▶ **Exercise**: Copy every line from the material below that holds "height".

▶ **The data**:
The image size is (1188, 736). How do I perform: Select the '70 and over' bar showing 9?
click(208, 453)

...

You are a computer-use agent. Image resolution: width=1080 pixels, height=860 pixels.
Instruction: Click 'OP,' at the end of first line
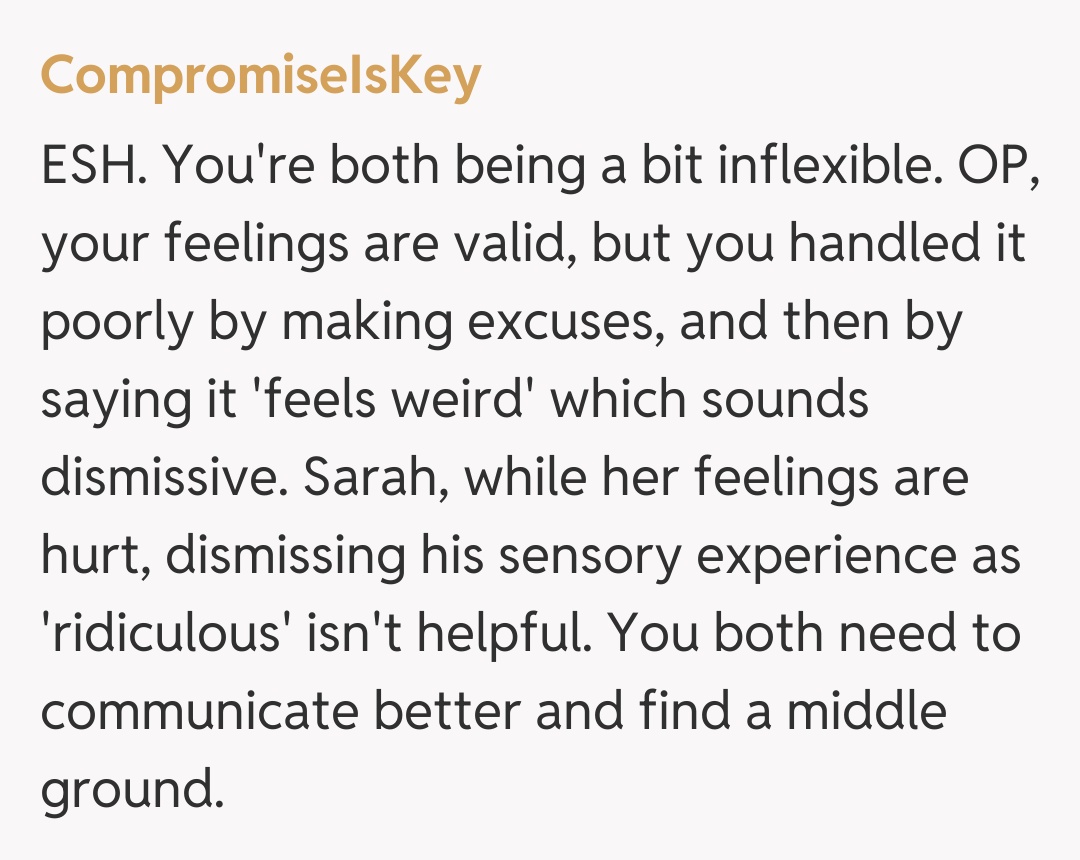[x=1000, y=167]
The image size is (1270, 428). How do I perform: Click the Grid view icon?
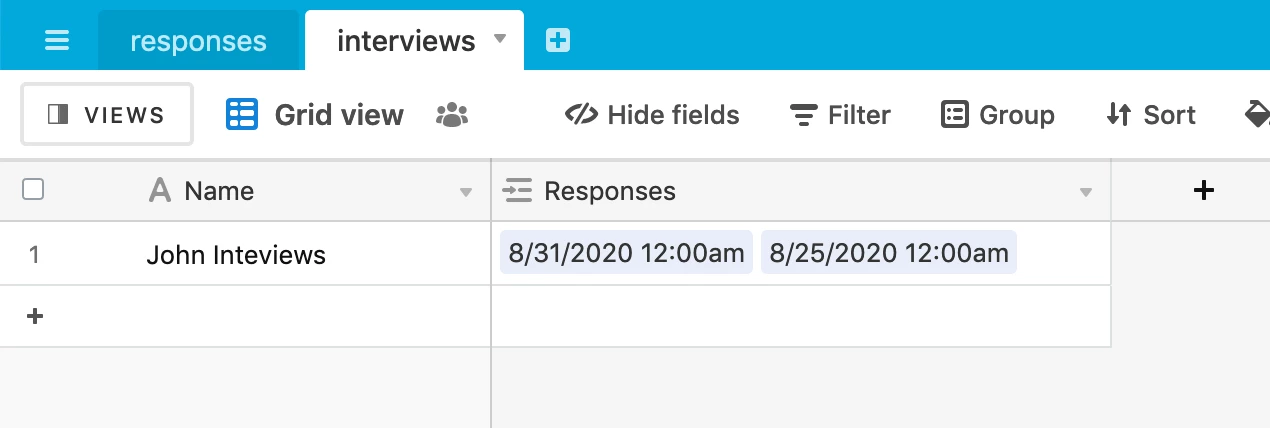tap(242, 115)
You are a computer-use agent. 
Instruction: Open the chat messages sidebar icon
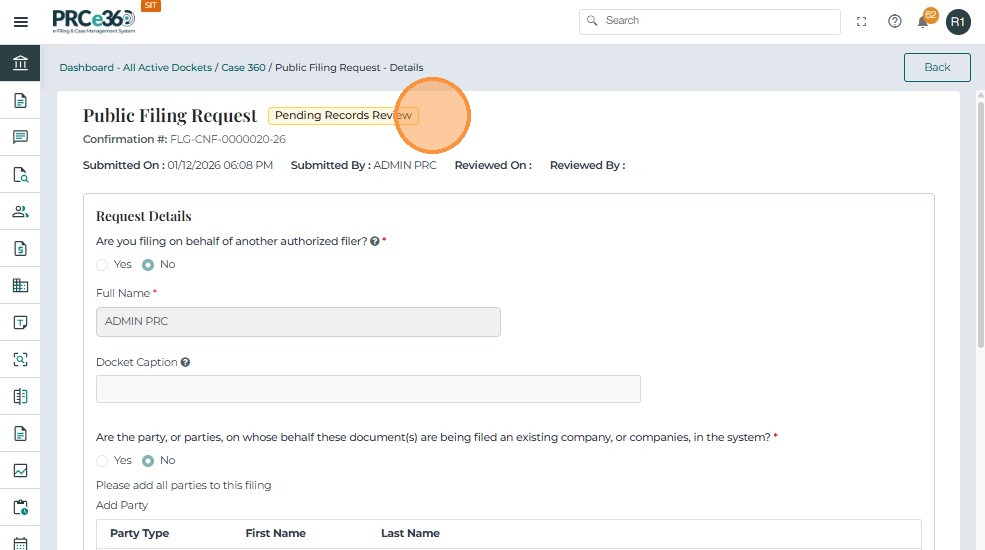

---

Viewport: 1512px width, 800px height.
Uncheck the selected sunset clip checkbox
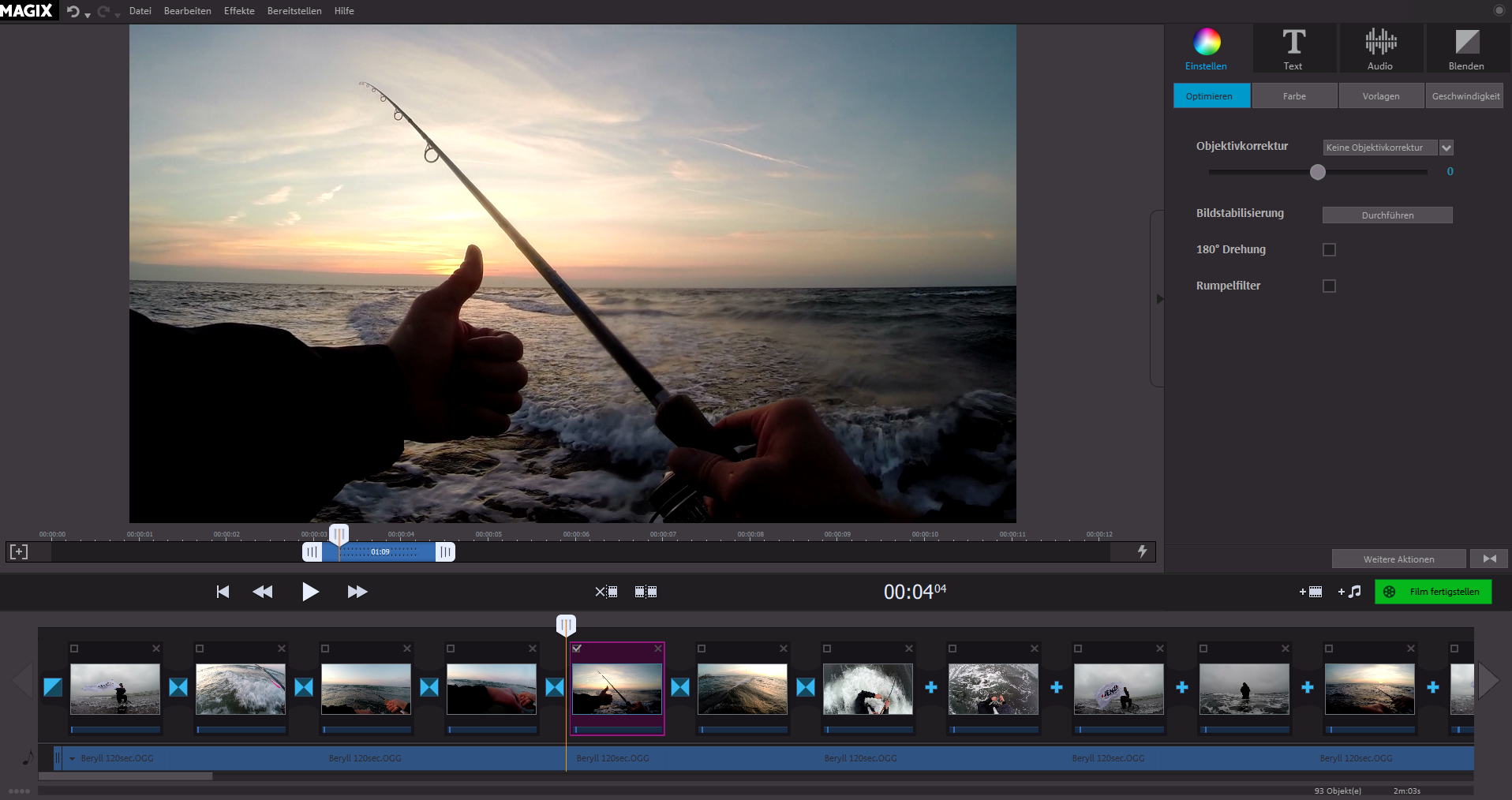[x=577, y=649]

▶ **Written response**:
You are a computer-use agent. Image resolution: width=1080 pixels, height=860 pixels.
Viewport: 1512px width, 800px height.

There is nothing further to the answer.